New terms for the misinformation trade
The language surrounding misinformation seems to change as fast as the tactics used by the people who spread it. Terms that once meant one thing — “fake news,” for example — now mean something else, or are used so differently by different people that they have lost a common meaning.
For people like us, who write about misinformation as a profession, it’s a little hard to keep up.
(Dictionary.com, by the way, defines misinformation — its 2018 word of the year — as “false information that is spread, regardless of whether there is intent to mislead.” The word often works for us in this newsletter as a catchall because we can’t always be certain something is intended to mislead. If we are sure it’s “disinformation,” though, we will call it that.)

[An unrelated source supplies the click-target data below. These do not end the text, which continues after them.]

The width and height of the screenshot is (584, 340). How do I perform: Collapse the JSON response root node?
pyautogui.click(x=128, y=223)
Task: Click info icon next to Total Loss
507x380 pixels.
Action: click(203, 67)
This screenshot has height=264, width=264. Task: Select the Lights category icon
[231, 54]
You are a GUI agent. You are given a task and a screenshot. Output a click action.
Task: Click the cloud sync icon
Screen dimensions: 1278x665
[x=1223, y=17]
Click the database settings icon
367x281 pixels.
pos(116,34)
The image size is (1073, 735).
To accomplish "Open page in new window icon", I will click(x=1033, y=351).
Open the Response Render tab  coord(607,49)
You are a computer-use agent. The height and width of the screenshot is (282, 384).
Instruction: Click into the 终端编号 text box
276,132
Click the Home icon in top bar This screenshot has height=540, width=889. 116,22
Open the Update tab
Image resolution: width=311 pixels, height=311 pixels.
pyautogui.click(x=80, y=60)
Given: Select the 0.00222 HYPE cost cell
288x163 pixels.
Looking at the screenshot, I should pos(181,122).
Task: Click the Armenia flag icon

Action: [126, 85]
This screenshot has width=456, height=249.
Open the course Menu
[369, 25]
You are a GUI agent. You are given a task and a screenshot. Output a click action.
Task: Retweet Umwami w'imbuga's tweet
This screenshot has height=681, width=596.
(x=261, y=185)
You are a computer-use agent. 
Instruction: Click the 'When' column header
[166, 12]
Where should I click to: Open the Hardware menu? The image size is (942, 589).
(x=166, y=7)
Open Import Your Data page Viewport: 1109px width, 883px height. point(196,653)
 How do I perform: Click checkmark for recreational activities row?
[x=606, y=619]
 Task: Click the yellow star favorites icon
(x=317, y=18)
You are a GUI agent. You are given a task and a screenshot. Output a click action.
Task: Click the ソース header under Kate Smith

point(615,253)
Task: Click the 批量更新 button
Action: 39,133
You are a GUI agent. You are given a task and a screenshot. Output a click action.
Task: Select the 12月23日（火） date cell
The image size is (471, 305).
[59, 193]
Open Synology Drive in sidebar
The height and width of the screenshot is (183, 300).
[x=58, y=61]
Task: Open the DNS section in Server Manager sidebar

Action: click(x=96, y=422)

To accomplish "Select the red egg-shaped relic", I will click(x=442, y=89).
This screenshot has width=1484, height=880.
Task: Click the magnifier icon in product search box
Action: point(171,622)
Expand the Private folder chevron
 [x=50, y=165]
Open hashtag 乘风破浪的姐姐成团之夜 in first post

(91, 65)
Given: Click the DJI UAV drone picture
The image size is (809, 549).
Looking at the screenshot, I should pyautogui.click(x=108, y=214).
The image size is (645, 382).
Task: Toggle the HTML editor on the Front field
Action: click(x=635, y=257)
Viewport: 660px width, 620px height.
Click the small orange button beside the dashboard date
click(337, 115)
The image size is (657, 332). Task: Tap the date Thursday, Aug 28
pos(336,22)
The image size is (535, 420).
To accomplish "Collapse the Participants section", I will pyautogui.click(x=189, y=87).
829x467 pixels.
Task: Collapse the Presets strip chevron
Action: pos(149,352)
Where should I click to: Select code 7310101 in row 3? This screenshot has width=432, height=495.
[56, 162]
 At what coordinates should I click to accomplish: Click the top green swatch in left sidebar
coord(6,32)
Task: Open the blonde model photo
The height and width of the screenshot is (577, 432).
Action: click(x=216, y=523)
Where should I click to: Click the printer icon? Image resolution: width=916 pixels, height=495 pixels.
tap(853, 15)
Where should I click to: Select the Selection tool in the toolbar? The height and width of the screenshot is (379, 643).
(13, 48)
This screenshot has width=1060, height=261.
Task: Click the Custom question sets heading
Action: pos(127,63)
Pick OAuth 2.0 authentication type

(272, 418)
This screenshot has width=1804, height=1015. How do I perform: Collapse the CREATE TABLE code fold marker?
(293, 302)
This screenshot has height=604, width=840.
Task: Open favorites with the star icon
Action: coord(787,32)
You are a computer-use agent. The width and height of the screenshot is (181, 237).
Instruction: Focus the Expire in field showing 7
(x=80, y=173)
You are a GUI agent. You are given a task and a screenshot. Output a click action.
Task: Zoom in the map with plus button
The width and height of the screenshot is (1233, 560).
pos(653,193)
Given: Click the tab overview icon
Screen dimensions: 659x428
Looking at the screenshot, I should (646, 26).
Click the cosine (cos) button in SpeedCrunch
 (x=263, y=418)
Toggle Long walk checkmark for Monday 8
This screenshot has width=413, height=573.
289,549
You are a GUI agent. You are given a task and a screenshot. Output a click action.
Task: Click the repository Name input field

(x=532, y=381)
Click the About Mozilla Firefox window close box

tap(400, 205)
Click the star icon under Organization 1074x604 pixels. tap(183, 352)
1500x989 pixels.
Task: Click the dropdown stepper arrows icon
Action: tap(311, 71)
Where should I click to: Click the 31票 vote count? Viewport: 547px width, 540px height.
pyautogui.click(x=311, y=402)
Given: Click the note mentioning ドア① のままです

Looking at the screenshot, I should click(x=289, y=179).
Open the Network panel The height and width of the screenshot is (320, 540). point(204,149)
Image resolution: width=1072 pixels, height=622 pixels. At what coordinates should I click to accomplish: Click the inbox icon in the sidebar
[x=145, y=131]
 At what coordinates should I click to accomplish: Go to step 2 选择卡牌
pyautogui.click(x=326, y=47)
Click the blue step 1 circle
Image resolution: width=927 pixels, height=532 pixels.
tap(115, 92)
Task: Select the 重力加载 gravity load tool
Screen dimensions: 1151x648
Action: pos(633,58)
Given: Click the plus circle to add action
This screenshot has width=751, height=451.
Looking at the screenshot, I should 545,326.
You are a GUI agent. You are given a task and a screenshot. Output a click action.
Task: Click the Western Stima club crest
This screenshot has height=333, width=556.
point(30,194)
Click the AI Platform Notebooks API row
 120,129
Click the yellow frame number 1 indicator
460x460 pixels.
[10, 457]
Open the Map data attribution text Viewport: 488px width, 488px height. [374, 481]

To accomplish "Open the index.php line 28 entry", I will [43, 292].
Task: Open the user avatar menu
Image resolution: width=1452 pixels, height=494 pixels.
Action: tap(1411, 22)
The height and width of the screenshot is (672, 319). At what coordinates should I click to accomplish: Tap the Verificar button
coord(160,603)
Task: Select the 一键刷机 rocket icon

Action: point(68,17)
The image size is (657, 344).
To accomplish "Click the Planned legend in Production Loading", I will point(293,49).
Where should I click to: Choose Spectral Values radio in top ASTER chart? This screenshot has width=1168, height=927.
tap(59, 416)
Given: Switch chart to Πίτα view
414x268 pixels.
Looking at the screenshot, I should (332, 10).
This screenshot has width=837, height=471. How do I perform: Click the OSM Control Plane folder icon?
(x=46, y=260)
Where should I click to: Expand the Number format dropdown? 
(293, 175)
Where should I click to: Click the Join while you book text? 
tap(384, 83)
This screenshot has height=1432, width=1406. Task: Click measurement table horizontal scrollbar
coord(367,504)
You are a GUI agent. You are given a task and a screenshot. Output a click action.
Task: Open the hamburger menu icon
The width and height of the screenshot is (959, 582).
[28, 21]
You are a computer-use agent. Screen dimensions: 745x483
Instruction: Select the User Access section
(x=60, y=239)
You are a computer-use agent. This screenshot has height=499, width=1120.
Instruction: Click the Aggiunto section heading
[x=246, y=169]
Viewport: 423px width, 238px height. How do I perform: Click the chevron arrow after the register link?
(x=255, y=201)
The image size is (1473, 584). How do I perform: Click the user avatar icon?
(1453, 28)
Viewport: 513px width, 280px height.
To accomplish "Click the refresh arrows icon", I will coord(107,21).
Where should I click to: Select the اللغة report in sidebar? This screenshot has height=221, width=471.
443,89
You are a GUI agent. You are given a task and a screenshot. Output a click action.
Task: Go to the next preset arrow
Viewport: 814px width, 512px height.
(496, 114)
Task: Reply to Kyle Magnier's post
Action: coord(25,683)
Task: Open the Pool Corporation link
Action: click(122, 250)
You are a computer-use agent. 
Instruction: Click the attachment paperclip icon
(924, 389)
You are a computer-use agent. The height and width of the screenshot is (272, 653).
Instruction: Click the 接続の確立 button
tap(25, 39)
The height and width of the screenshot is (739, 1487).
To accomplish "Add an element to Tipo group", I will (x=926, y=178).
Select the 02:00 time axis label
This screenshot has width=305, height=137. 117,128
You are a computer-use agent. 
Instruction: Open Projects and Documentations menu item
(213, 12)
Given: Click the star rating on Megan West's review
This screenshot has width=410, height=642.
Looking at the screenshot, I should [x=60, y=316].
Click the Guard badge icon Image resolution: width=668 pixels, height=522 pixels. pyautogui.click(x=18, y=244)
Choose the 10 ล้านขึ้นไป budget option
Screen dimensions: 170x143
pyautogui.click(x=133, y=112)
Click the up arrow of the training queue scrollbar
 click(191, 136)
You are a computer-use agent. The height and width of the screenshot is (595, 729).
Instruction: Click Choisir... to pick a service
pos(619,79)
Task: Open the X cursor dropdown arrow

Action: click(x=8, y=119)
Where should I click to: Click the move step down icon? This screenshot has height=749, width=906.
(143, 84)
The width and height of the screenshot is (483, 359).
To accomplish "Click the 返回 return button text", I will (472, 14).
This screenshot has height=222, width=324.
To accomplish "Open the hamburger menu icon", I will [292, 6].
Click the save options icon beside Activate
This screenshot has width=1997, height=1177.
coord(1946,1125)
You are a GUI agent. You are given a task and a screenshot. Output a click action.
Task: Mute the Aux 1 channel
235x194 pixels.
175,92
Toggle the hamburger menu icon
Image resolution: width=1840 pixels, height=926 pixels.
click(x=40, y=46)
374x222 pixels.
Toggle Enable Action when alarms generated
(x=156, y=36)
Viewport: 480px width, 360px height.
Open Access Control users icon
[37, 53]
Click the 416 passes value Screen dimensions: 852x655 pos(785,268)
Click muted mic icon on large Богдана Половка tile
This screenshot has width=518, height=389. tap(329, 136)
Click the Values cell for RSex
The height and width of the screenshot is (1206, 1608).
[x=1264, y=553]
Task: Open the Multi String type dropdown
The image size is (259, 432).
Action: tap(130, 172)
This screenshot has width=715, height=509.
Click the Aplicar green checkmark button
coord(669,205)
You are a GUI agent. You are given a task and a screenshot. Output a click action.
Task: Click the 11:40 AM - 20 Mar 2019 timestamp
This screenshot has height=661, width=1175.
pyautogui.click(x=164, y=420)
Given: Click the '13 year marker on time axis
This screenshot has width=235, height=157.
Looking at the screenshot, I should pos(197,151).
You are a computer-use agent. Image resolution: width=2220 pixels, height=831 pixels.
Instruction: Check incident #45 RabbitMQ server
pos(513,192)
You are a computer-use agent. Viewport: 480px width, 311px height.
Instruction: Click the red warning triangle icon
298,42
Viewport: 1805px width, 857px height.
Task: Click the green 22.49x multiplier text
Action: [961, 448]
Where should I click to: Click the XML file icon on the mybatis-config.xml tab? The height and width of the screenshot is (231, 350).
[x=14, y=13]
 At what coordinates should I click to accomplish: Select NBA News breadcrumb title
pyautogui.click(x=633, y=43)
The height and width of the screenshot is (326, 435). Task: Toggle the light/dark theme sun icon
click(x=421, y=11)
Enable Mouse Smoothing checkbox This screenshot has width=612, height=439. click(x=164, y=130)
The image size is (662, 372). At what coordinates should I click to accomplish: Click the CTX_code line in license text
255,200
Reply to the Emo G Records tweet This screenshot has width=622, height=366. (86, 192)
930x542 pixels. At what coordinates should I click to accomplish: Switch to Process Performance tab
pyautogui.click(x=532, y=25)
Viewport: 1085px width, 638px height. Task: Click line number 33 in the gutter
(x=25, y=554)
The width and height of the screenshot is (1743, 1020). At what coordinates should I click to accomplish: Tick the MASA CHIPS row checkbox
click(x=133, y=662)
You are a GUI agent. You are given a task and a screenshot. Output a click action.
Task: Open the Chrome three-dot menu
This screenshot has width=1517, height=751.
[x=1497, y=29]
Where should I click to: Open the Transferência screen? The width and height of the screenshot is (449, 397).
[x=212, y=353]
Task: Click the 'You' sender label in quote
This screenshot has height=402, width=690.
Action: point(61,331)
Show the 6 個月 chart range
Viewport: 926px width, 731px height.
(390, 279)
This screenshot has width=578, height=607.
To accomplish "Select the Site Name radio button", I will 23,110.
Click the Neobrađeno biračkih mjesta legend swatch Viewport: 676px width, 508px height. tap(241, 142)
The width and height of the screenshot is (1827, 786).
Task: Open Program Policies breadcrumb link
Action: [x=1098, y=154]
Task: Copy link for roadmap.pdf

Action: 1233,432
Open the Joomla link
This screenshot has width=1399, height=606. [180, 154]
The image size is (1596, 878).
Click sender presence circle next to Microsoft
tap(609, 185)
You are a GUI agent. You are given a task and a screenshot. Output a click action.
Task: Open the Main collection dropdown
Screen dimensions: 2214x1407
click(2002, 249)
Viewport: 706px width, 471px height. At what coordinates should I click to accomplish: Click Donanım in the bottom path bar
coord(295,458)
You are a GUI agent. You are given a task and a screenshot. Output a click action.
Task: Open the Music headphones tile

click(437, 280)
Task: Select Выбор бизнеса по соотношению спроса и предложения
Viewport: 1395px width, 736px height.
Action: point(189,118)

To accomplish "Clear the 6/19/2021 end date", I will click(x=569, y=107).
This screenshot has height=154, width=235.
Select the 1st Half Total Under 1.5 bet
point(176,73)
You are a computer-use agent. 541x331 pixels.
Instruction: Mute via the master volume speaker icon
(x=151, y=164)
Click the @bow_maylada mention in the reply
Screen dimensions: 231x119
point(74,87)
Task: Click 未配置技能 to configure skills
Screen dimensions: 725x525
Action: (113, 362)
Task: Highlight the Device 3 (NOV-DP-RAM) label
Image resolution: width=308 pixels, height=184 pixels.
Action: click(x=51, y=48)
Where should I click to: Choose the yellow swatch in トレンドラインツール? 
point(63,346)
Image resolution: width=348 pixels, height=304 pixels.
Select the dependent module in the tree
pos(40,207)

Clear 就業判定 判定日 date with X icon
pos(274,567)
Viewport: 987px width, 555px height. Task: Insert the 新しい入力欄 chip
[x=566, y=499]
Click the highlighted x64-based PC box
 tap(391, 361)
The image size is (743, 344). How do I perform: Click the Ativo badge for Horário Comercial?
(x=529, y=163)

Another example of an ambiguous, evolving term is “troll” or “trolling.” In her report last year for Data & Society, “The Oxygen of Amplification,” Whitney Phillips, an assistant professor of communications and rhetoric at Syracuse University, noted that “trolling” now encompasses a broad range of online behaviors, “rendering the term so slippery it has become almost meaningless.”
Fortunately, several experts in this space are trying to keep up with the changes and sort out the terminology.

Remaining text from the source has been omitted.